MTOR complex 2 (mTORC2) regulation of hepatic gene expression

Abstract

mTORC2 has been connected to various disorders, including diabetes and cancer. It is required for insulin‐mediated suppression of hepatic glucose production. Our aim was to examine the role of mTORC2 in the regulation of liver metabolism. Control mice and RKO mice (liver‐specific knockout of Rictor, an mTORC2 constituent) were fasted overnight, fed for 3 hr, then sacrificed. Liver RNA (n = 4 per group) was analyzed using Affymetrix Genechip Mouse Gene 1.0 ST arrays. Gene Set Enrichment Analysis (GSEA) revealed upregulation of three categories of genes in the RKO mice: ribosomal proteins, TCA cycle/oxidative phosphorylation, and components of the 26S proteosome.
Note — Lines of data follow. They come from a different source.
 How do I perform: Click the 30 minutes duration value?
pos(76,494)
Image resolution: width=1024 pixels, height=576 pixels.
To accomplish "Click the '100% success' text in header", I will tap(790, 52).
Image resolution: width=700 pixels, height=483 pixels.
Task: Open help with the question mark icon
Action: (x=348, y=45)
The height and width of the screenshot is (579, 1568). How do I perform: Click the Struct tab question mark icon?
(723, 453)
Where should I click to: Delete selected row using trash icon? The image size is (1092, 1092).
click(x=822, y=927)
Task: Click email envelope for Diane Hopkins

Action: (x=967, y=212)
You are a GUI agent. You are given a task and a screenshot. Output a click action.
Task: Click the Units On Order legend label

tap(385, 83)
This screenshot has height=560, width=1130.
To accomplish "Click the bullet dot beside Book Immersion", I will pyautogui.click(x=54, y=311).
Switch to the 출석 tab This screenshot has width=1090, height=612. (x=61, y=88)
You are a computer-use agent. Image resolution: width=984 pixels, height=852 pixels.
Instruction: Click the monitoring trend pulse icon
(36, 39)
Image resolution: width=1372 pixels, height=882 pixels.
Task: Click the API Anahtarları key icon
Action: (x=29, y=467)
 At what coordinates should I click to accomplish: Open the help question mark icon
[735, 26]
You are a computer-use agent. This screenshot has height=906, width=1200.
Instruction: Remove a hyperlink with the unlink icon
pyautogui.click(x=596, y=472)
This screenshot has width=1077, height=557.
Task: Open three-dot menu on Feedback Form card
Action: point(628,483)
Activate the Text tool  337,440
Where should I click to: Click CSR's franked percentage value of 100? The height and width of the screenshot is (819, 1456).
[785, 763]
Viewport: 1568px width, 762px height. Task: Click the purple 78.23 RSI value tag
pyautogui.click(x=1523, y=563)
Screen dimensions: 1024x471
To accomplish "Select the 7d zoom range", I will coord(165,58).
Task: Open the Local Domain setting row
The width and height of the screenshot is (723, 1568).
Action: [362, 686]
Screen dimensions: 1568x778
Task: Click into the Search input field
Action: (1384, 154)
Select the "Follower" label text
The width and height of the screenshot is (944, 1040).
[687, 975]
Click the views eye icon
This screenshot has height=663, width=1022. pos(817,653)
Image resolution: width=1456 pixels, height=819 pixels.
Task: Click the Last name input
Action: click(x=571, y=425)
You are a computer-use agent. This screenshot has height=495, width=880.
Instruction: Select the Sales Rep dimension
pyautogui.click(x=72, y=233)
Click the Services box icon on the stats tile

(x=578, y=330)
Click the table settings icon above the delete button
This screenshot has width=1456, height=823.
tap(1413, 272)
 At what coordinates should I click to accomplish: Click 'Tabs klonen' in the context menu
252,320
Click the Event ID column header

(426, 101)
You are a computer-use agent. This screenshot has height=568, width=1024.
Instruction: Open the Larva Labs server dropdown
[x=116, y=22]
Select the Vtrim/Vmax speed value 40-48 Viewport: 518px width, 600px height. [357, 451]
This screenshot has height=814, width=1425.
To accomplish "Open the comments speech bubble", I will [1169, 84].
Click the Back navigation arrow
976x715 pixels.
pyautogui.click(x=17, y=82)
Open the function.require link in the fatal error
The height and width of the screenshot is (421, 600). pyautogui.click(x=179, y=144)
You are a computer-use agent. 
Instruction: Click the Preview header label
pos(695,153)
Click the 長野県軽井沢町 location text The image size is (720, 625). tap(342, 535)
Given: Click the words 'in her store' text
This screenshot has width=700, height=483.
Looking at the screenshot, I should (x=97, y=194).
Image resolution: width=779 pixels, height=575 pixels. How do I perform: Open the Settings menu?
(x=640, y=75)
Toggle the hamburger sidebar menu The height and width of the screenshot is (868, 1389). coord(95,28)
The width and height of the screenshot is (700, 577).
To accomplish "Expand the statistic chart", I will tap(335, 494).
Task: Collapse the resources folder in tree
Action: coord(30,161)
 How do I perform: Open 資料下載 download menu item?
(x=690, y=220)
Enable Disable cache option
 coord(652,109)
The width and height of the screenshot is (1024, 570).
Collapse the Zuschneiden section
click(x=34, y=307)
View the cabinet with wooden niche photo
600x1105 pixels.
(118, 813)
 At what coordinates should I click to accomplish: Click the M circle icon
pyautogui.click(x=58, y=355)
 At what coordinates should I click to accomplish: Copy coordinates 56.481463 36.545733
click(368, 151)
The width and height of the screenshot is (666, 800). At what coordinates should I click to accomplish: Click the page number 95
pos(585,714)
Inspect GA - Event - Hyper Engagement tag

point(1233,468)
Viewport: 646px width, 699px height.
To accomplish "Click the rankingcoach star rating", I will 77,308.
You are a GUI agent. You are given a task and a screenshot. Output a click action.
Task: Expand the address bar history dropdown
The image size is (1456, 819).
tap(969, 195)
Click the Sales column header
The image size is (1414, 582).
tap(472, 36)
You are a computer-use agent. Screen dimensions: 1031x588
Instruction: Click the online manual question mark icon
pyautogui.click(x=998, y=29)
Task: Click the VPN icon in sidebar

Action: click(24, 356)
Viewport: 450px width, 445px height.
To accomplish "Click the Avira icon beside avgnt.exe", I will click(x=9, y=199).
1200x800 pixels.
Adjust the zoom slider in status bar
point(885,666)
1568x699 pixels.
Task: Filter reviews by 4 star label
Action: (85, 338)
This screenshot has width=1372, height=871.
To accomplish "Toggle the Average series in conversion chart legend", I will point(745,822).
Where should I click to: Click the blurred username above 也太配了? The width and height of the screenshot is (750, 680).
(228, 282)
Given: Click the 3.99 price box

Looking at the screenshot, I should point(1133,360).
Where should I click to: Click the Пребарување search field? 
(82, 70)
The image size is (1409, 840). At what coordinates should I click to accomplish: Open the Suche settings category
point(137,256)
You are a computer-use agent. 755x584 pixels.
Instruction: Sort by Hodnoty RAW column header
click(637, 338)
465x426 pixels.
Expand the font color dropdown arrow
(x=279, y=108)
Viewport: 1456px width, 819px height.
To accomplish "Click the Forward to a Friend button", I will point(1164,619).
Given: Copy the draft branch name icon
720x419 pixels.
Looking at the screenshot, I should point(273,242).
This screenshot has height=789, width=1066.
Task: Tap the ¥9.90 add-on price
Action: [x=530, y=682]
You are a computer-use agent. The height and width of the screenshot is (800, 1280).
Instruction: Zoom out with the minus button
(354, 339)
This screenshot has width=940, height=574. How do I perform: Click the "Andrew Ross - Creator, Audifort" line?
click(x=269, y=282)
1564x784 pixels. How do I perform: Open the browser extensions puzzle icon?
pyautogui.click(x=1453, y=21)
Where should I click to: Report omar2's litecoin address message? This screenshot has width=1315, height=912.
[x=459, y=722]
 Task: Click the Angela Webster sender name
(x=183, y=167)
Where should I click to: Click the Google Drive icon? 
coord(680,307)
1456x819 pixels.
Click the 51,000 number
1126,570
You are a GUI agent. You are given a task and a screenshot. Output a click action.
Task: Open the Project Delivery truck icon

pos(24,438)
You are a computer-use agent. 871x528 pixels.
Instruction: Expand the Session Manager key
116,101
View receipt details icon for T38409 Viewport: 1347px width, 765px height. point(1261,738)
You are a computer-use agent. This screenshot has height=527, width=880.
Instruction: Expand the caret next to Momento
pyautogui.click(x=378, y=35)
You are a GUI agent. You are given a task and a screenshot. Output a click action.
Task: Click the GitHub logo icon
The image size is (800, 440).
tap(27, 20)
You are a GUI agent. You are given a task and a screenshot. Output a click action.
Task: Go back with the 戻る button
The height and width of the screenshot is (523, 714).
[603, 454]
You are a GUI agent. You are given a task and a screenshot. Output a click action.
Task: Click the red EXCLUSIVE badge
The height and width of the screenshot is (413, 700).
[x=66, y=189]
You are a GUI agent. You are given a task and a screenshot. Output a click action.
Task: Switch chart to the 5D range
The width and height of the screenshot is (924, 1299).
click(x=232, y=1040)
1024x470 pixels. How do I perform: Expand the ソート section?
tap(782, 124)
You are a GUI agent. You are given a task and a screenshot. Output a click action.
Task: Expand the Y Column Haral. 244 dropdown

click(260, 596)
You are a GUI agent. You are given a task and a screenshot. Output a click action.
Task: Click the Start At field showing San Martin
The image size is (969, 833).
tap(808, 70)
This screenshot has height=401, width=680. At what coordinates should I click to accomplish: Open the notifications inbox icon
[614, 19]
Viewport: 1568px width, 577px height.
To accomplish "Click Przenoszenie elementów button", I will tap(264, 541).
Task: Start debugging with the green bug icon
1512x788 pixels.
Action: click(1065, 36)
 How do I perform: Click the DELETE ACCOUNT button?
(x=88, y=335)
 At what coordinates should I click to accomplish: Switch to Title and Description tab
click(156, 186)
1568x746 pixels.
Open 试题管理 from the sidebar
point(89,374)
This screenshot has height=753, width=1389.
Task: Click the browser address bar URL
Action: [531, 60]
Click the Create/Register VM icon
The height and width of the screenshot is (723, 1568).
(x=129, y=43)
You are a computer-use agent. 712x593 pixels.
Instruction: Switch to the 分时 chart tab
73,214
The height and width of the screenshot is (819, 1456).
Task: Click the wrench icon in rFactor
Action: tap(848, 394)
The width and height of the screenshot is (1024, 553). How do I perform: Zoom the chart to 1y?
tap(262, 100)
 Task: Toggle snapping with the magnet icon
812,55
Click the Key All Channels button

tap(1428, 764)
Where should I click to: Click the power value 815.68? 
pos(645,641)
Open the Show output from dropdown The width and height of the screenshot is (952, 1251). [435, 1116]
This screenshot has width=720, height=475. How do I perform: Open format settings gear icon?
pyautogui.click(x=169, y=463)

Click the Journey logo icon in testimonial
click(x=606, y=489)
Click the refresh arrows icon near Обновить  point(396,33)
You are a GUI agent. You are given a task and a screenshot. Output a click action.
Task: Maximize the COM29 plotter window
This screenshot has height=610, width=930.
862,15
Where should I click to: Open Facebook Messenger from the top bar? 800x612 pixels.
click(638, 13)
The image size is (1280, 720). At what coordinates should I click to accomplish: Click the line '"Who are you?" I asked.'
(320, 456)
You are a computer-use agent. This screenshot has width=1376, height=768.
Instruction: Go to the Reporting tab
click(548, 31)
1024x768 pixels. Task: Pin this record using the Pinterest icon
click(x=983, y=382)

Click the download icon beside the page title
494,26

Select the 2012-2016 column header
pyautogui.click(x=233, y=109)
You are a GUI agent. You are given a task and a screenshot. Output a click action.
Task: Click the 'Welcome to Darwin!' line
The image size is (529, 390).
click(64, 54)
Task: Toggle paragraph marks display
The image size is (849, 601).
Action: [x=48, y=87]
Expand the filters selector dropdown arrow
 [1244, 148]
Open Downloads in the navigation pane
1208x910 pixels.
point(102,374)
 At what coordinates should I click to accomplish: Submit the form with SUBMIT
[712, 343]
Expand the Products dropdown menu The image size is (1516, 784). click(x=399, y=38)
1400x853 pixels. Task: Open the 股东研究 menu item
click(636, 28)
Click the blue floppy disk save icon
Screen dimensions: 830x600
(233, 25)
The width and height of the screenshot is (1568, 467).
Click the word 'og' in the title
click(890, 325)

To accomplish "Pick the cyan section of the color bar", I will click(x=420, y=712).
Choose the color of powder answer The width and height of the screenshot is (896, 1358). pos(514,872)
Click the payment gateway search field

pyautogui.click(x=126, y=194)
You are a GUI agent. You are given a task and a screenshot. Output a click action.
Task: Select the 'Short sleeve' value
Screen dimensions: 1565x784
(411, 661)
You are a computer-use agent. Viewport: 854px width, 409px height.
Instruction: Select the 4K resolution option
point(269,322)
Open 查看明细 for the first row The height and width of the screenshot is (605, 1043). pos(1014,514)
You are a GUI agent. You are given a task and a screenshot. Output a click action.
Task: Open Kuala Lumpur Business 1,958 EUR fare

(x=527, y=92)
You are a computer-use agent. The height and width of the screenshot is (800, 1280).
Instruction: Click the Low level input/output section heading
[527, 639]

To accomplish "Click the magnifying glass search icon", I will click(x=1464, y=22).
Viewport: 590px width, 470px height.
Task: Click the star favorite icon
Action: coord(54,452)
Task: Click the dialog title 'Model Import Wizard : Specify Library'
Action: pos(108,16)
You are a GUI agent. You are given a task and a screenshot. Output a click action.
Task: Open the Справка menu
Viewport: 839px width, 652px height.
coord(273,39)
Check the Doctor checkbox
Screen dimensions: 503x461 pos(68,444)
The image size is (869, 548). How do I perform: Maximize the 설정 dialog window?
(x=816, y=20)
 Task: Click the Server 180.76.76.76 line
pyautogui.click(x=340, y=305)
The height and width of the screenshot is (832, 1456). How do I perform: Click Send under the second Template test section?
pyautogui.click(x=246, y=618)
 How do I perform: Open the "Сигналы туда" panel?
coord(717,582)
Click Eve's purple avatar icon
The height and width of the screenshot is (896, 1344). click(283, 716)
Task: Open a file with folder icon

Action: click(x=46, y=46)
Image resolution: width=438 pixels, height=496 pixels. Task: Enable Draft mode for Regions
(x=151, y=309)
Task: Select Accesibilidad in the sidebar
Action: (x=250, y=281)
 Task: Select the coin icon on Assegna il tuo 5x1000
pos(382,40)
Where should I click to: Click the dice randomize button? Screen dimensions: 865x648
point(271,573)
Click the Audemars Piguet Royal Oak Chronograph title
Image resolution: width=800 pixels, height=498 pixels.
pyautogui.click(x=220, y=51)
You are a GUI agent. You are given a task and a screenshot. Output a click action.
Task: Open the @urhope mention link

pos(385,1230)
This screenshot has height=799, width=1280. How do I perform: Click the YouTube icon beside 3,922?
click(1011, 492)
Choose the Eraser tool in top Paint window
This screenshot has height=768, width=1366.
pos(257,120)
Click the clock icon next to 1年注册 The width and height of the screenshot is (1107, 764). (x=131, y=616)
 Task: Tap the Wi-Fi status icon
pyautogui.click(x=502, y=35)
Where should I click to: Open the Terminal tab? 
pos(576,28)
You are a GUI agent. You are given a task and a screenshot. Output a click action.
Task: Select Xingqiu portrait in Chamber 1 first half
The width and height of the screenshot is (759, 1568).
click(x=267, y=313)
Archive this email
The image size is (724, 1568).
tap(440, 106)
GSEA results were consistent using both KEGG and Reactome datasets. Ingenuity Pathway Analysis (IPA) showed gene function categories relating to carbohydrate and lipid metabolism. In addition, three transcription factors were significantly altered in the RKO mice. FoxO1 was activated relative to the controls while CTNNB1 and NR1L3 were inactivated. Our results indicate that mTORC2 has broad effects on hepatic gene expression. mTORC2 is linked, in particular, to carbohydrate, lipid and mitochondrial energy metabolism. It also appears to regulate genes involved in ribosome and proteosome biogenesis. Supported by grants from NIH/NIA (DWL), the American Federation of Aging Research (DMS), Howard Hughes Medical Institute (DMS), and NIH/NICHD (PAG).